§ **Source data**
○ ○ ○ ○
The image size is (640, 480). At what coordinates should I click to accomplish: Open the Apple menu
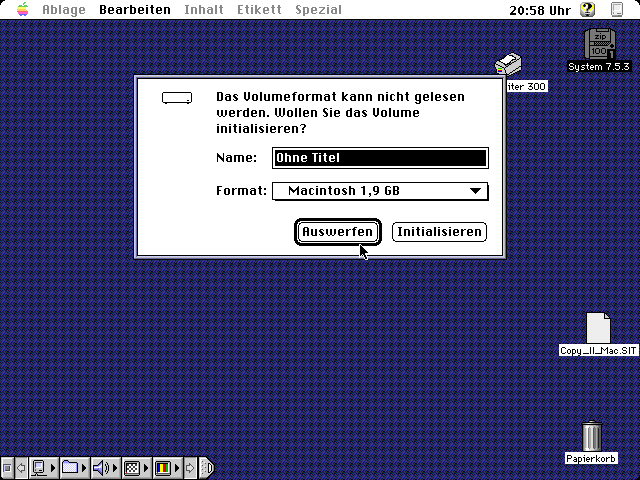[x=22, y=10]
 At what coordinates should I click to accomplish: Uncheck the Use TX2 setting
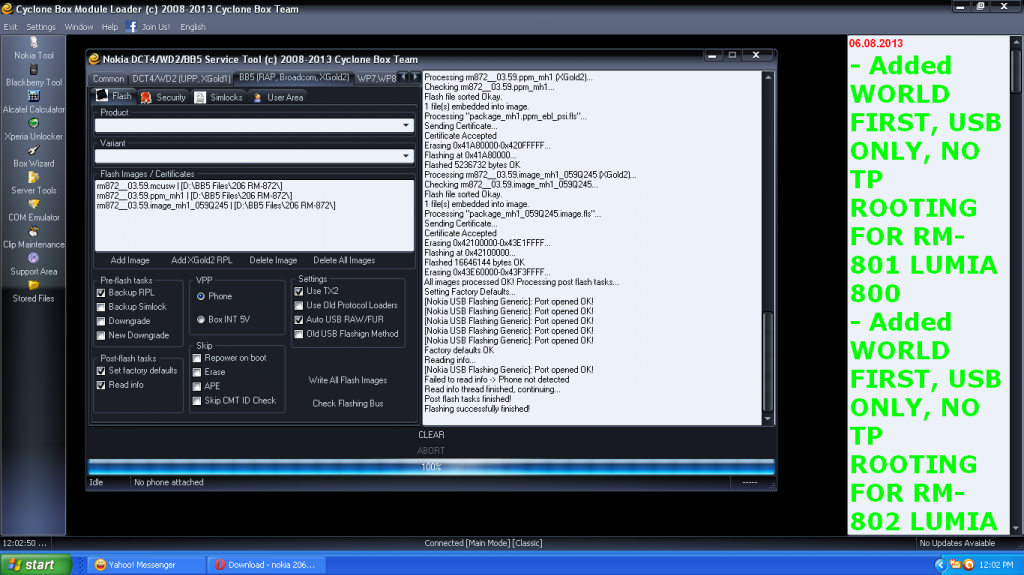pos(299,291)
○ ○ ○ ○
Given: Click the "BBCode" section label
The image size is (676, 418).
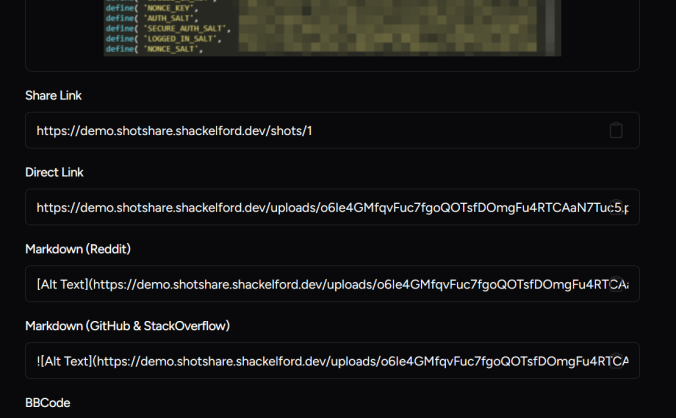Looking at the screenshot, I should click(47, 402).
○ ○ ○ ○
List each line in the records above that contains the word "what".

The image size is (640, 480). At what coordinates should I click to accomplish: Open the Apple menu
 At what coordinates should I click to accomplish: Uncheck the Use TX2 setting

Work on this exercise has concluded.